Im Zentrum steht der „souveräne“ Patient, der gleichzeitig Behandlungspartner, „Kunde“ und Bewerter medizinischer Behandlungsleistungen sein soll. Der Patient entscheidet selbstverantwortlich mit über therapeutische Maßnahmen, partizipiert aktiv und ist nicht mehr passiver, durch die Krankenrolle seiner Verantwortung entlasteter Empfänger ärztlicher Leistungen. Das ärztliche Behandlungsrecht („Expertendominanz“) ist den Persönlichkeitsrechten des Patienten nachgeordnet. Für die „Aufklärung“ impliziert dies auch die Partizipation des Patienten: Im therapeutischen Prozess wird nach gegenseitigem Informationsaustausch eine gemeinsame Entscheidung von Patient und Arzt getroffen und verantwortet. Voraussetzung für die Partizipation des Patienten sind Entscheidungshilfen in Form von ausreichenden, qualifizierten Informationen – vor dem Hintergrund allgegenwärtiger Internetinformationen.

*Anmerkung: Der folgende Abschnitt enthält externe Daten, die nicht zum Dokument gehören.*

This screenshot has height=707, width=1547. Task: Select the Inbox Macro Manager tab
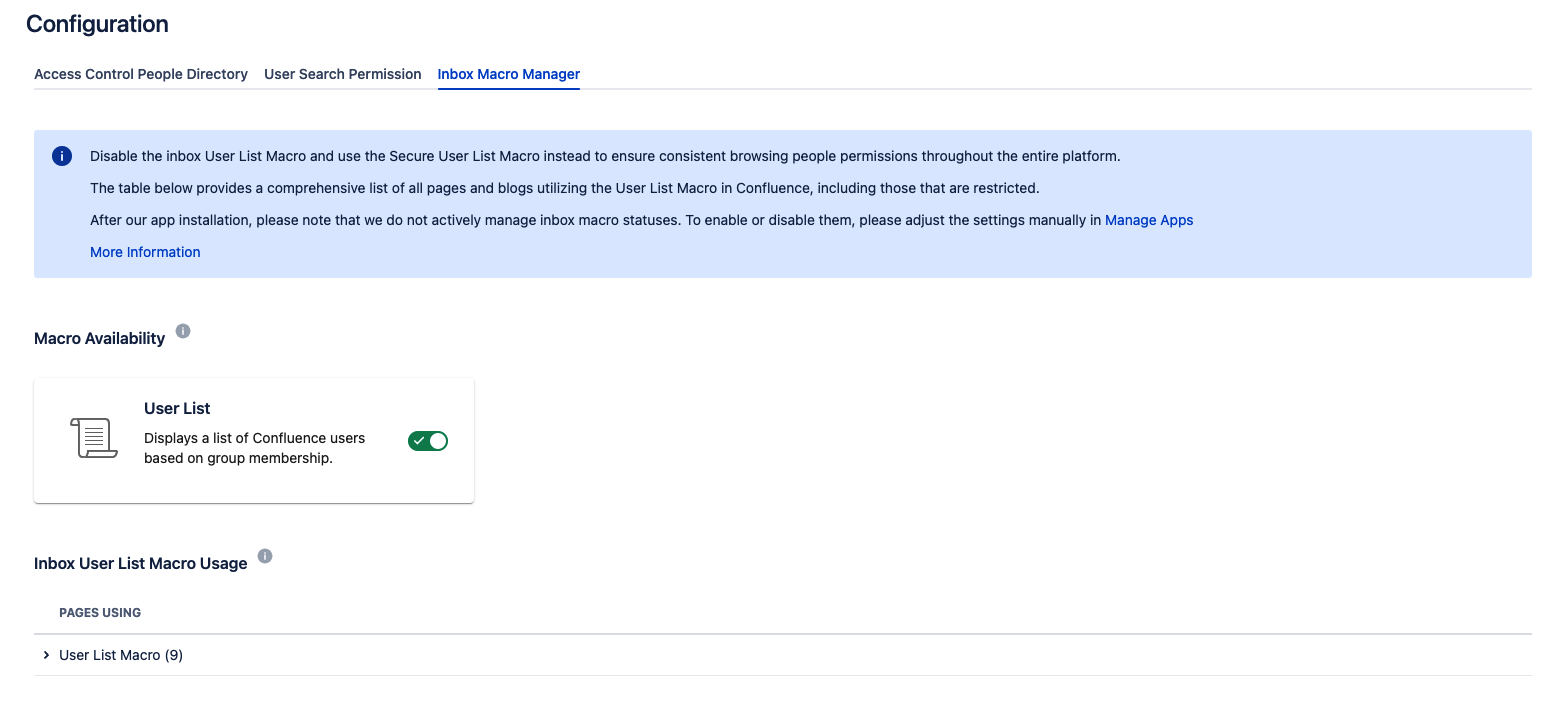pos(508,74)
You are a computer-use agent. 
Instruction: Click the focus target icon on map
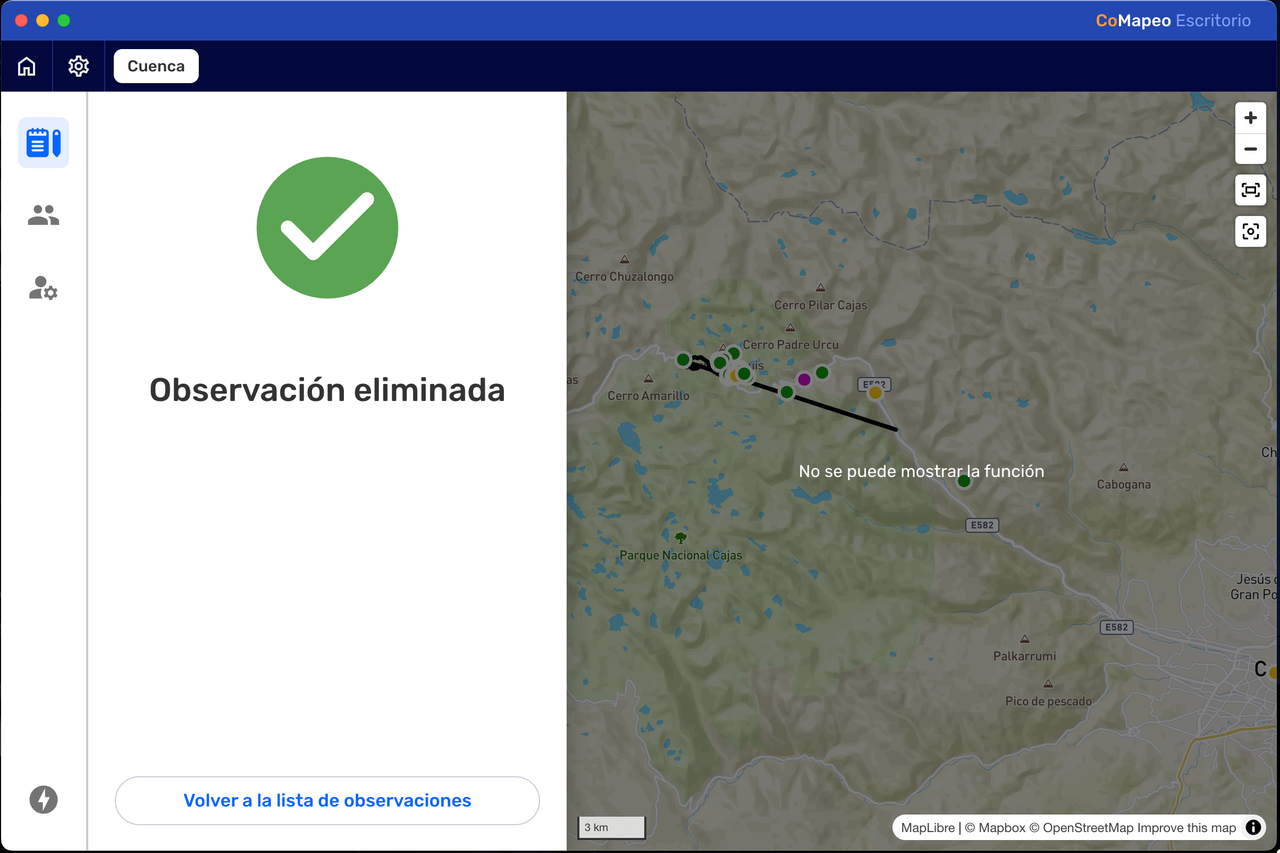1250,232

Merkblätter und Informationsbroschüren können hier einen wichtigen Beitrag leisten. Muster für die Aufklärung über medikamentöse Behandlung und ein Beispiel für die Psychopharmakotherapie finden sich in Abbildung 10–1 und 10–2.

Typisch ist folgender Ablauf:

Abb. 10–1. Formular zur Dokumentation der Patientenaufklärung über medikamentöse Behandlung (Beispiel)

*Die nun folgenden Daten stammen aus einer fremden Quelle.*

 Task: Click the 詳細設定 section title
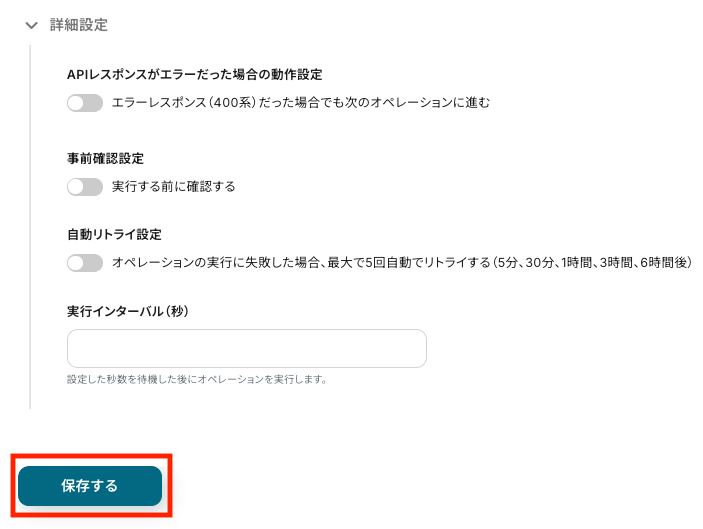[x=79, y=24]
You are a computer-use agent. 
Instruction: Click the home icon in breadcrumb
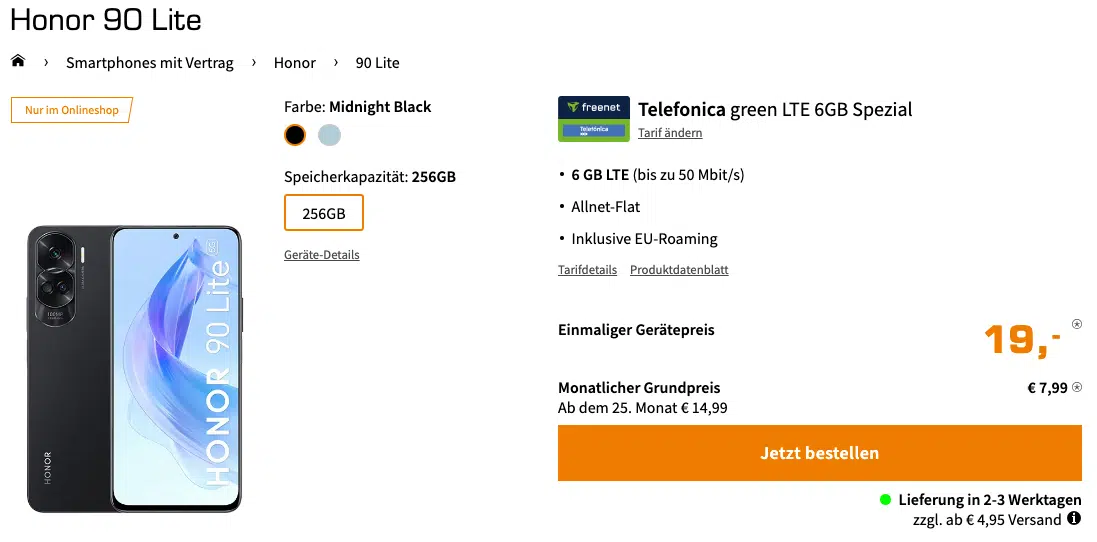click(x=18, y=62)
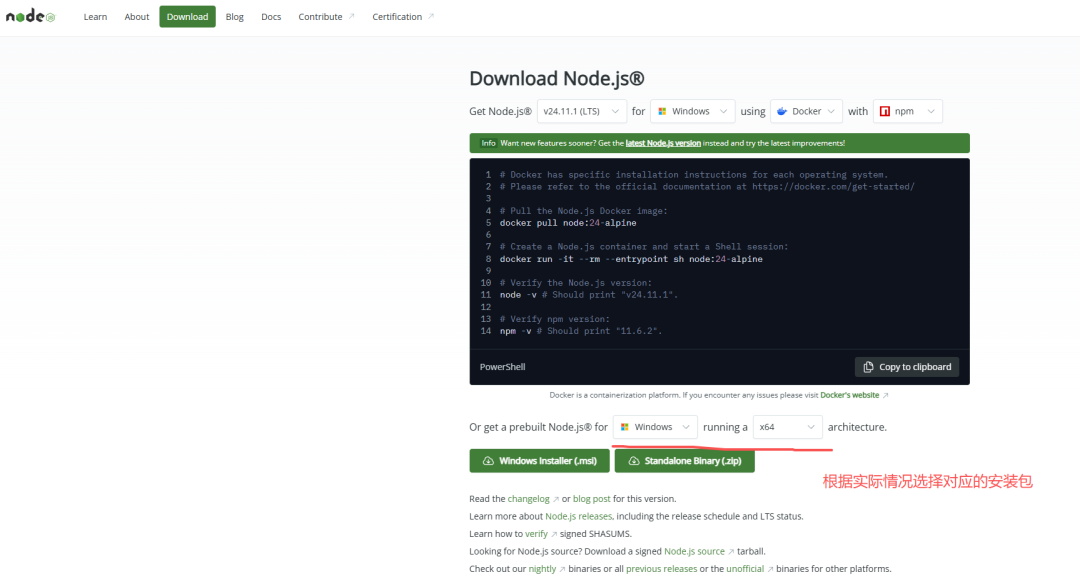Image resolution: width=1080 pixels, height=587 pixels.
Task: Open the Docker's website link
Action: 851,395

Abb. 10–2. Merkblatt zur Patientenaufklärung: Information über Antidepressiva

• Aufklärung über Diagnose, Verlauf und Prognose
• Darstellung möglicher Behandlungsmöglichkeiten (Wahlmöglichkeiten – Equipoise)
• Exploration Verständnis, Erwartungen und Befürchtungen des Patienten
• Präferenzen ermitteln
• „Aushandeln“ – gemeinsame (partizipative) Entscheidung
• Plan zur Umsetzung (evtl. schriftlich)

SDM ist von der Urteilsfähigkeit des Patienten und der Akuität des Krankheitsbildes abhängig.

Bezüglich der Patientenrechte liegt eine aktualisierte Broschüre der Bundesministerien vor [5]. Bei Zweifeln an der Einwilligungsfähigkeit sind die Hinweise und Empfehlungen der Bundesärztekammer/Zentralen Ethikkommission hilfreich. Sie beinhalten unter anderem ein Abwarten mit der Behandlung, ohne dem Patienten zu schaden, und die Einbeziehung von Angehörigen oder eines Betreuers.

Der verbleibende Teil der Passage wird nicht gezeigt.